- [Text shown]:
Despite those hiccups and last-second challenges—the Mariners players didn’t have whole unis either, and Gerald Williams was traded from the Brewers to the Braves two days before showtime—the sketch stayed on course. Recollections vary, but the consensus is that the players first rehearsed on Friday, did their fundraiser that night, and then returned to the studio for more practice on Saturday before going live from New York. Todd Hundley, who had hit 40 homers in ’97, was the first out the door, and Ferrell brought up the rear in his first (but not last) appearance as fictional former minor leaguer Ted Brogan, whom Schur describes as “an all-around dirtbag and weirdo” and “the precursor/ur-figure that led to a million other characters he played, like Robert Goulet.”

- [Dataset records]:
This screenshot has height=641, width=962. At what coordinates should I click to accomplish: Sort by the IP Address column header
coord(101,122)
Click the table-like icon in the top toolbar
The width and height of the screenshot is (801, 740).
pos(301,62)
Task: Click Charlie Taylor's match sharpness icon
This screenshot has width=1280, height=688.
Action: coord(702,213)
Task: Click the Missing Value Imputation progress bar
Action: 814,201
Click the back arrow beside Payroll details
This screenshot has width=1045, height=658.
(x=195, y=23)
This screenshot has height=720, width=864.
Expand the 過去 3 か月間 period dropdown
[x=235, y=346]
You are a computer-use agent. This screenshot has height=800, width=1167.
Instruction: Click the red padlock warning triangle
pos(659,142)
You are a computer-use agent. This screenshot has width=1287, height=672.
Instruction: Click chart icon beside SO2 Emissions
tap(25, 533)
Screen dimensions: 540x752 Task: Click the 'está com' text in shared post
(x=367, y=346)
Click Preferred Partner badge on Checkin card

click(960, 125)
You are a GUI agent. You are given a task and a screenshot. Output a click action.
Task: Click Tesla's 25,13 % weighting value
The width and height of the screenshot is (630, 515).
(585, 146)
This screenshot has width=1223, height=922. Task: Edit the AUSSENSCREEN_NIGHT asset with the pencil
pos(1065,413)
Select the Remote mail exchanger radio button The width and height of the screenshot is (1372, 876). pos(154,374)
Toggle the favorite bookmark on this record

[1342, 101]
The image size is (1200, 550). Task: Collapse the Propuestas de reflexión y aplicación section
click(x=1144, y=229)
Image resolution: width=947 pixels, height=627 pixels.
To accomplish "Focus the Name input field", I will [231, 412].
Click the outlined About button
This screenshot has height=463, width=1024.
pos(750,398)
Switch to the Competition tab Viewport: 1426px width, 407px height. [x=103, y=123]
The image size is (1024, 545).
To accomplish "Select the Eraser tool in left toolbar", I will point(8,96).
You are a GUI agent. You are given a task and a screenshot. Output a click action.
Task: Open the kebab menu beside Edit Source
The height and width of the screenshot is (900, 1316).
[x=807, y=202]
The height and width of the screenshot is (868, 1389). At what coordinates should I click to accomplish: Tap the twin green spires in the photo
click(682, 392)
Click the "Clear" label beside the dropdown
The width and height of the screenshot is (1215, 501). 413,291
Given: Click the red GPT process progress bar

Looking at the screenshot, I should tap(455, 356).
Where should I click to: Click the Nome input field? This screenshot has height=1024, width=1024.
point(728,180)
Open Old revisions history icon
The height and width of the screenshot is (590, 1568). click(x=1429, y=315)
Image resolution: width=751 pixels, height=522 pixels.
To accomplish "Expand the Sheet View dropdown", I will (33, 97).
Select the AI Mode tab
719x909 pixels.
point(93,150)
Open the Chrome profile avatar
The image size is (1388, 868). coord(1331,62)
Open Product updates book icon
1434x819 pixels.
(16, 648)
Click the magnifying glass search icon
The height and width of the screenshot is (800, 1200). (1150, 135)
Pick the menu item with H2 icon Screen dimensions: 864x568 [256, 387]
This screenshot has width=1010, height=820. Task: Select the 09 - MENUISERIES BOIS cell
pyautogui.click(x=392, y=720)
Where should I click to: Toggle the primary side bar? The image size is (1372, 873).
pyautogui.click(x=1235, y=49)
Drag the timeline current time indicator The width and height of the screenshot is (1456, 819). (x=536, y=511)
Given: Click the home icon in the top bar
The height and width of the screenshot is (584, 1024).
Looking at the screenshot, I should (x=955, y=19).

- [Exercise goal]: Continue the passage about the baseball players' live comedy sketch, starting after its last sentence. The items are separate material and are not connected to the passage about the baseball sketch.

- [Answer for the task]:
Carlock: There wouldn’t have been a way to read it at the table, which is how things get evaluated and how the host says, “This is what I would want to do,” and Lorne says, “Well, this is what we need to do.” There’s no way that on spec, they would’ve just said, “Sure,” a thing where the host has three lines and it’s mostly a bunch of baseball players. We must have read it and had the cast do the parts and it must have worked. It worked enough to say, “Let’s do it at dress.” And then it’s the kind of thing where it’s like, “Well, you can’t cut it after dress. We’ve got [15] baseball players.”

Howard: We did a show that was almost like a pre-show. It was a run-through, but with a real crowd like it was going to be. So we did it and it went great. Hunt had done a skit before, and as we were going down underneath, we were walking and there’s this little cutout. She was just standing back there, and she was taking off her shirt to put on another shirt. And we’re walking by, and we just looked to our right and there’s Helen Hunt standing there in her bra putting another shirt on. That was during the run-through. We were just kind of like, “Huh.” So when the real show started, everybody was looking to their right.

Howard: The run-through, [Hunt] was great. She was like, “What are you guys doing in here? You guys get out of here!” Then they said, “All right, cut.” And then she goes, jokingly, “Like I’m going to tell all you guys to get out of my bedroom.”

Jefferies: It kind of broke the ice with all of us, because obviously she was a major star. She couldn’t have been nicer.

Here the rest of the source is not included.